(Stored data entries)
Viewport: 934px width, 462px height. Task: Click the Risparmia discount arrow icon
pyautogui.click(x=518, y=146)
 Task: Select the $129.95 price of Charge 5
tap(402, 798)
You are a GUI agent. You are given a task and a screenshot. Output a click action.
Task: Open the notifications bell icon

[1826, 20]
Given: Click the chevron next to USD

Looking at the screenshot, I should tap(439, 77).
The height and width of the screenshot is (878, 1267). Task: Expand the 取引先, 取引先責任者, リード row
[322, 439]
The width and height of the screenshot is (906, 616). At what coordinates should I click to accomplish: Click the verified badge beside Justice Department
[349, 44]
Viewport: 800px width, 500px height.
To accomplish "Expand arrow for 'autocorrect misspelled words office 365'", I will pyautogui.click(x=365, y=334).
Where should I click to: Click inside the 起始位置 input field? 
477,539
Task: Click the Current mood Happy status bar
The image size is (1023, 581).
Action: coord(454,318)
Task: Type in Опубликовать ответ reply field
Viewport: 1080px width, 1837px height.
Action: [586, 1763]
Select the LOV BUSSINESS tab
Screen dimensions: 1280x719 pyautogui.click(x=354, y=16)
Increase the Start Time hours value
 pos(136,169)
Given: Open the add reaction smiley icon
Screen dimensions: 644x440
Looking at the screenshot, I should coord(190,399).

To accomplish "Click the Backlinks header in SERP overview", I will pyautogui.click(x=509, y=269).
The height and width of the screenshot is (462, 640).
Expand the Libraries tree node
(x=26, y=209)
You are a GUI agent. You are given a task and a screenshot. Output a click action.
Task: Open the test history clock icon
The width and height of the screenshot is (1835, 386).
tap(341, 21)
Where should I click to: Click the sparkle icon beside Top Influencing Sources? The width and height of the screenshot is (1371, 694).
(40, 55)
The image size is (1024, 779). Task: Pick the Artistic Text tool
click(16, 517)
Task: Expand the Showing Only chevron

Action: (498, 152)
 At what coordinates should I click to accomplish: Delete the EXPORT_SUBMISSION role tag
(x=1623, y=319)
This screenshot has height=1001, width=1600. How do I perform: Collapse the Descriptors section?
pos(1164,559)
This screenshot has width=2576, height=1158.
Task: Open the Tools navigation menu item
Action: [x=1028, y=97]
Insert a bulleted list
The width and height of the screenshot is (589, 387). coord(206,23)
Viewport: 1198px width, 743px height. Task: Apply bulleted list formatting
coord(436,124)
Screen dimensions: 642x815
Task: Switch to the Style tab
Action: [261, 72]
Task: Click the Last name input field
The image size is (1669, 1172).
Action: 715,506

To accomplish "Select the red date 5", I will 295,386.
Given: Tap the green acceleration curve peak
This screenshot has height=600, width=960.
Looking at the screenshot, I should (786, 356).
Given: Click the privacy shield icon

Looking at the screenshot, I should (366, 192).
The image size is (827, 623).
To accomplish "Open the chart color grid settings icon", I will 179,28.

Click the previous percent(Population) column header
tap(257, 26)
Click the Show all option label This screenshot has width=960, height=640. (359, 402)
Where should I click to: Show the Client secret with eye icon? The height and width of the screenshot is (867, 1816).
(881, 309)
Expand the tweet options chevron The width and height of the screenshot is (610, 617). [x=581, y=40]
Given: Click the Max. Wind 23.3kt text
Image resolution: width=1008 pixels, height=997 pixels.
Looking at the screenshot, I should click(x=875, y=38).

> **WHAT THE TASK ASKS**:
An exact restatement of the lines from the one with "Click the previous" through the last line of the data is the only acceptable answer.

> **EXERCISE RESPONSE**:
Click the previous percent(Population) column header
tap(257, 26)
Click the Show all option label This screenshot has width=960, height=640. (359, 402)
Where should I click to: Show the Client secret with eye icon? The height and width of the screenshot is (867, 1816).
(881, 309)
Expand the tweet options chevron The width and height of the screenshot is (610, 617). [x=581, y=40]
Given: Click the Max. Wind 23.3kt text
Image resolution: width=1008 pixels, height=997 pixels.
Looking at the screenshot, I should click(x=875, y=38).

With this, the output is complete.